Foxgloves are eye-catching flowering plants that can be grown in USDA plant hardiness zones 4 through 10. Most varieties are biennials that live for only two growing seasons, but some species can survive as perennials in some climates. Foxglove plants are among the most poisonous plants commonly grown in home landscapes. Do not grow them if small children will be spending time in your yard.
Taxonomy and Botany of Foxglove Plants
Plant taxonomy classifies the most commonly grown foxglove plants as Digitalis purpurea. Most types of foxglove plants are grouped with the biennials in the field of botany. The first year, the plant has leaves that form a rosette close to the ground. The second (and final) year, it develops a spike with blooms. However, under the right growing conditions, foxglove often last longer, blooming another year or two beyond what their "biennial" status would warrant. In this case, they may be considered herbaceous perennials. The most reliably perennial species is Digitalis grandiflora.

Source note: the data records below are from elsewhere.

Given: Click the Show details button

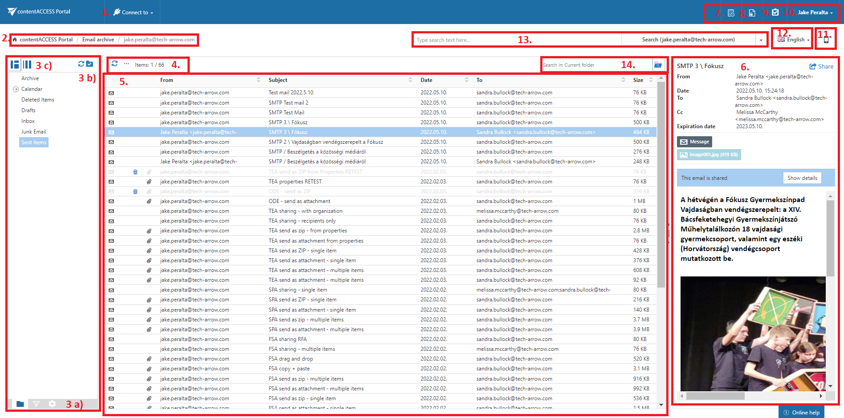Looking at the screenshot, I should (802, 178).
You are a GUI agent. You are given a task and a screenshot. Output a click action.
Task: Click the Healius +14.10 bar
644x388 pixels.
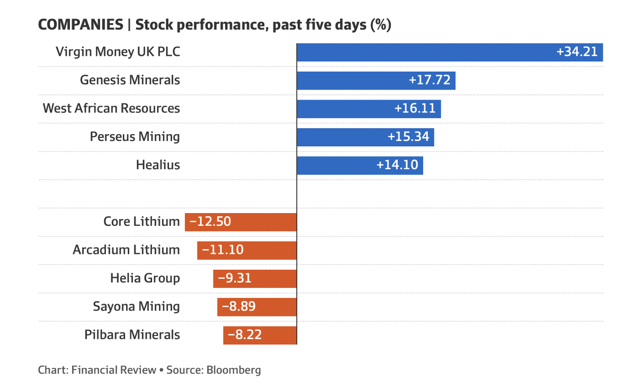pyautogui.click(x=360, y=165)
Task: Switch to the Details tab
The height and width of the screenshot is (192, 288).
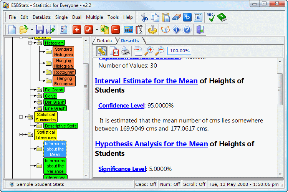Action: (104, 41)
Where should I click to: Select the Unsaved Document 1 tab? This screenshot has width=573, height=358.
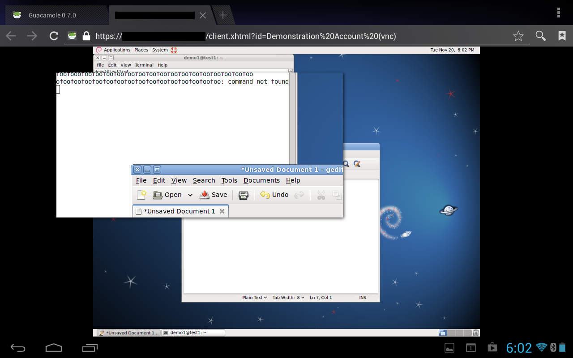[x=179, y=211]
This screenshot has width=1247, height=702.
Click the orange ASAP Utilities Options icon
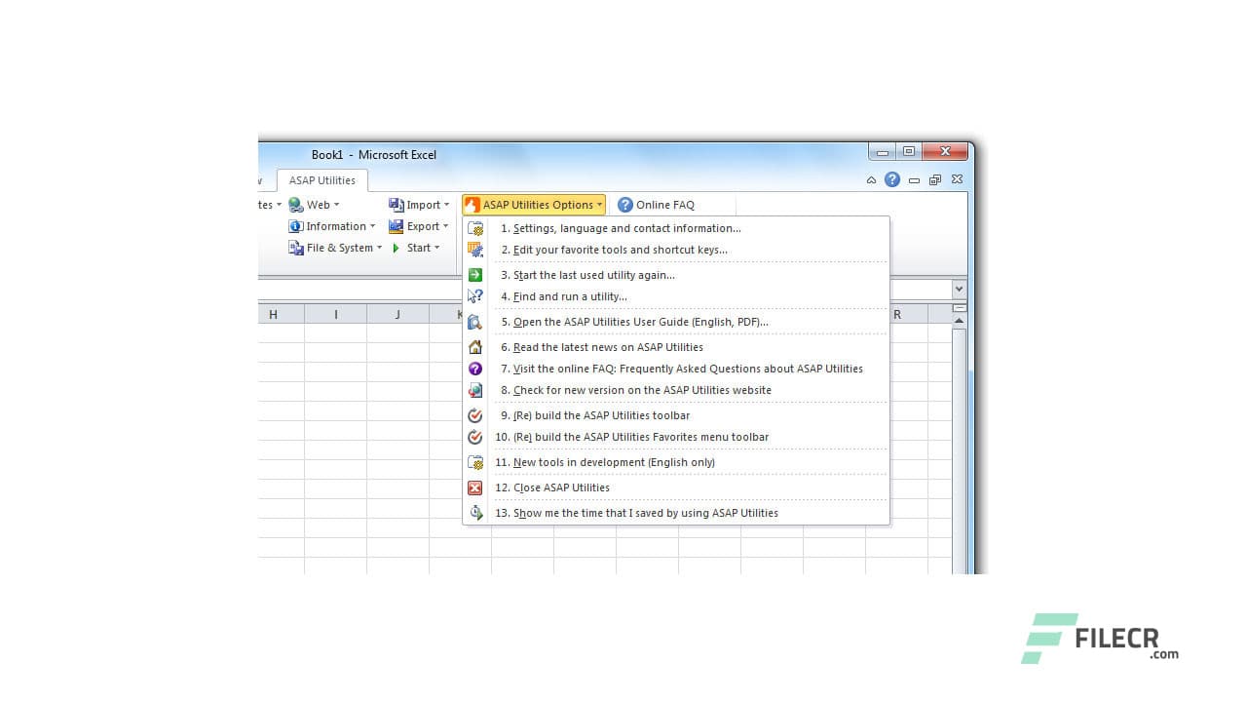(x=472, y=204)
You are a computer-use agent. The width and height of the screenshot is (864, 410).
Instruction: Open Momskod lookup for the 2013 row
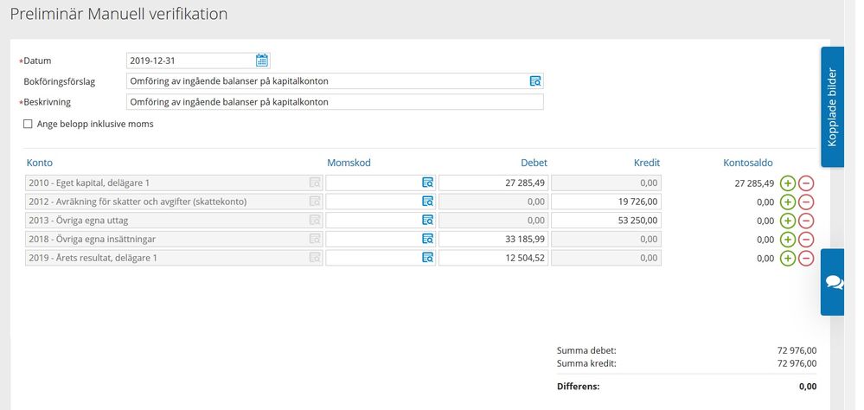tap(427, 221)
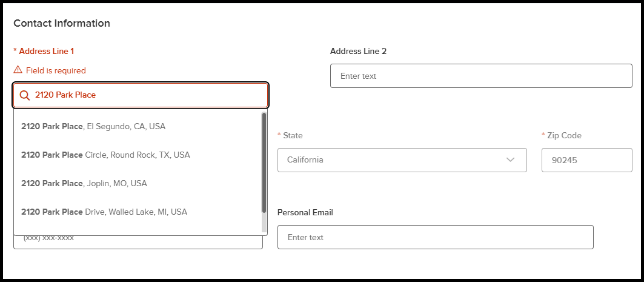Click the scrollbar track below the thumb

tap(264, 224)
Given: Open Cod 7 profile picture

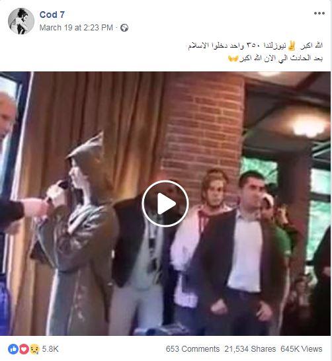Looking at the screenshot, I should pos(21,21).
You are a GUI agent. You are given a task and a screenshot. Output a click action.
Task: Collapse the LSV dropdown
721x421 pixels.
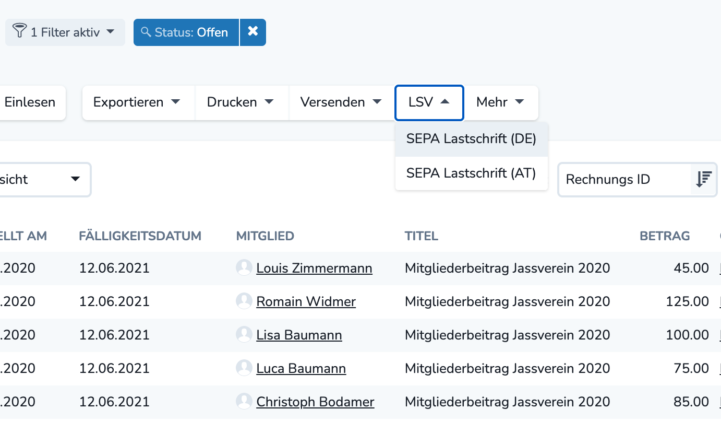point(429,102)
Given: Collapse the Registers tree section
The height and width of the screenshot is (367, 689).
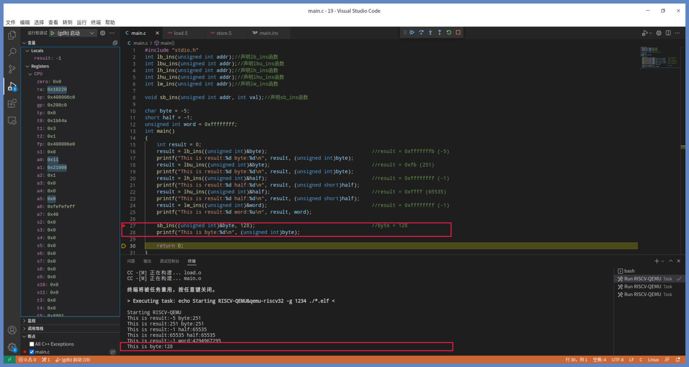Looking at the screenshot, I should tap(28, 66).
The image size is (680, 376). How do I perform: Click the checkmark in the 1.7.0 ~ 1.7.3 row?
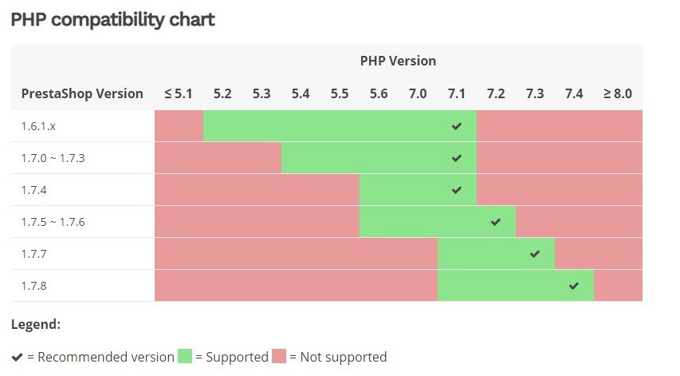tap(456, 158)
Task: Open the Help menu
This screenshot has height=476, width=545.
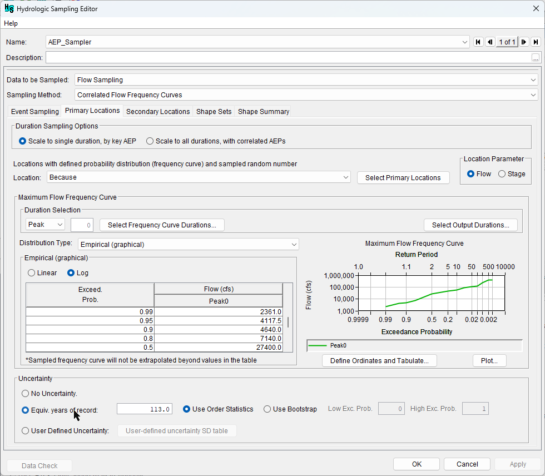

Further complicating any positive life-cycle identification for the novice is the fact that foxglove plants often reseed themselves. As a result, what appears to be the same plant coming up again from last year may actually be a seedling from the original plant.

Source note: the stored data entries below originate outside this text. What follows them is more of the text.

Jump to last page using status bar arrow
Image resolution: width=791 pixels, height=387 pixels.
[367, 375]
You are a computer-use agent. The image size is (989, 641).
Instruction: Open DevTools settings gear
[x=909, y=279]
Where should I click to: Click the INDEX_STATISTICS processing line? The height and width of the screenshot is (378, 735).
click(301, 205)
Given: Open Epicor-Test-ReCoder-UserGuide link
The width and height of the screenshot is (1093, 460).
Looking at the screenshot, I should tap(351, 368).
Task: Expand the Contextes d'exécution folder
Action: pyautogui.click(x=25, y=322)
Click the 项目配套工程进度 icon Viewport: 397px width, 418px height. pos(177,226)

Other types of foxglove include:
- 'Goldcrest,' which has yellow blooms
- D. obscura, which has orange flowers
- 'Candy Mountain,' with bright, rosy-pink flowers that face upwards rather than nodding down
- D. grandiflora, with large yellow flowers
- D. x mertonensis, a hybrid plant of D. purpurea and D. grandiflora with very large, coppery-pink blossoms
Characteristics of Foxglove
Foxglove are tall, slender plants that grow 2 to 5 feet tall and just 1 to 2 feet wide. Their blooms include multiple tubular, often freckled, flowers that form on a spike. They are usually nodding flowers that range in color from purple to white. The white ones can be used in moon gardens. Bloom time is in the early summer months (late spring in warm zones). Most foxglove, being biennial, do not produce flowers in their first year.

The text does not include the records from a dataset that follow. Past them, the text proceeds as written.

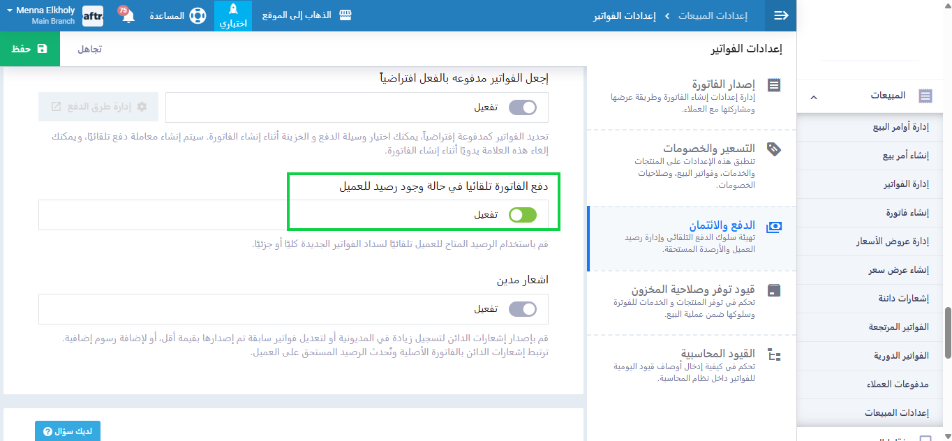Click the الذهاب إلى الموقع store icon
This screenshot has height=441, width=952.
tap(345, 15)
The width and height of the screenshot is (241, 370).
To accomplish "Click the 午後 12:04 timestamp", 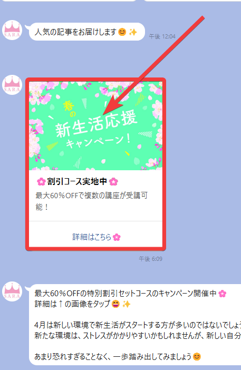I will click(x=162, y=36).
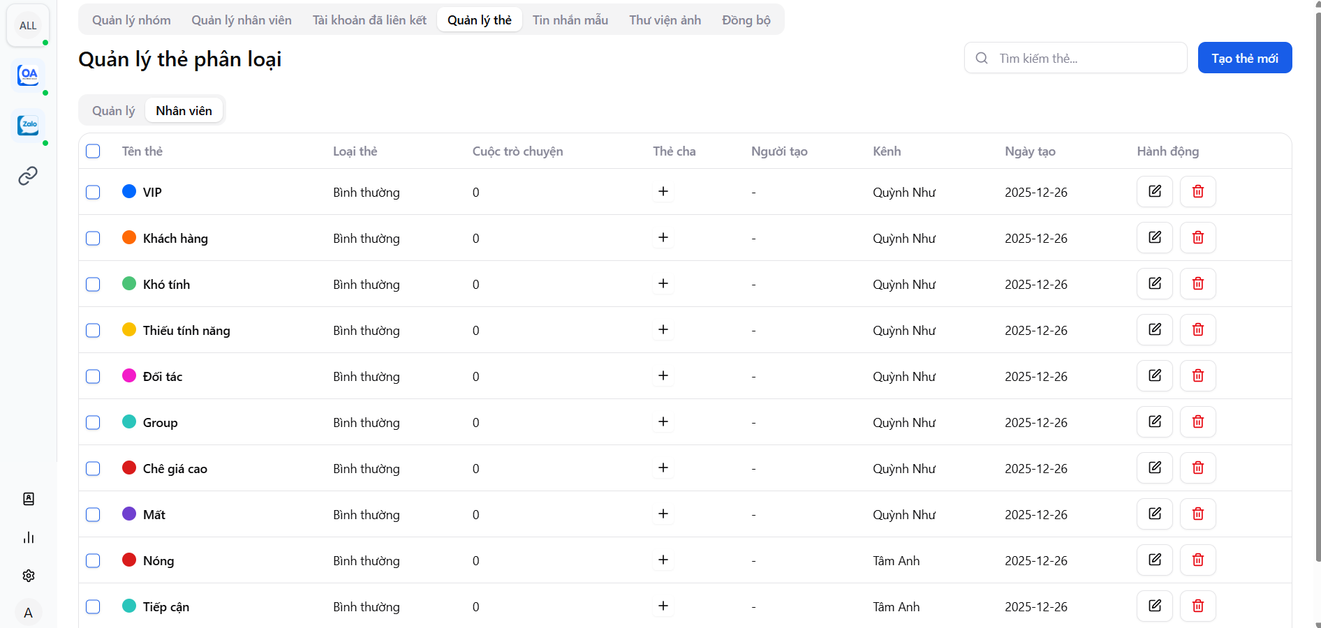Image resolution: width=1321 pixels, height=628 pixels.
Task: Open the contacts book icon in sidebar
Action: click(29, 499)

Grow foxglove plants in full sun, partial sun, or partial shade in a fertile, well-drained, acidic soil. Once mature, they tolerate dry shade but not full shade. Apply a 3-inch layer of mulch for winter protection if your region is borderline zone 4. Tailor the amount of sunshine you give this biennial to your climate. If you live in the South, give it some shade. In the North, you can grow it in a range of sunlight conditions, from full sun to partial shade, although it will perform best in partial sun.
Foxglove Uses in Landscaping
Because of their height, foxglove plants are good for the back row of a flower border. These tall specimens are also considered classic plants for cottage gardens. They are among the flowers that attract hummingbirds.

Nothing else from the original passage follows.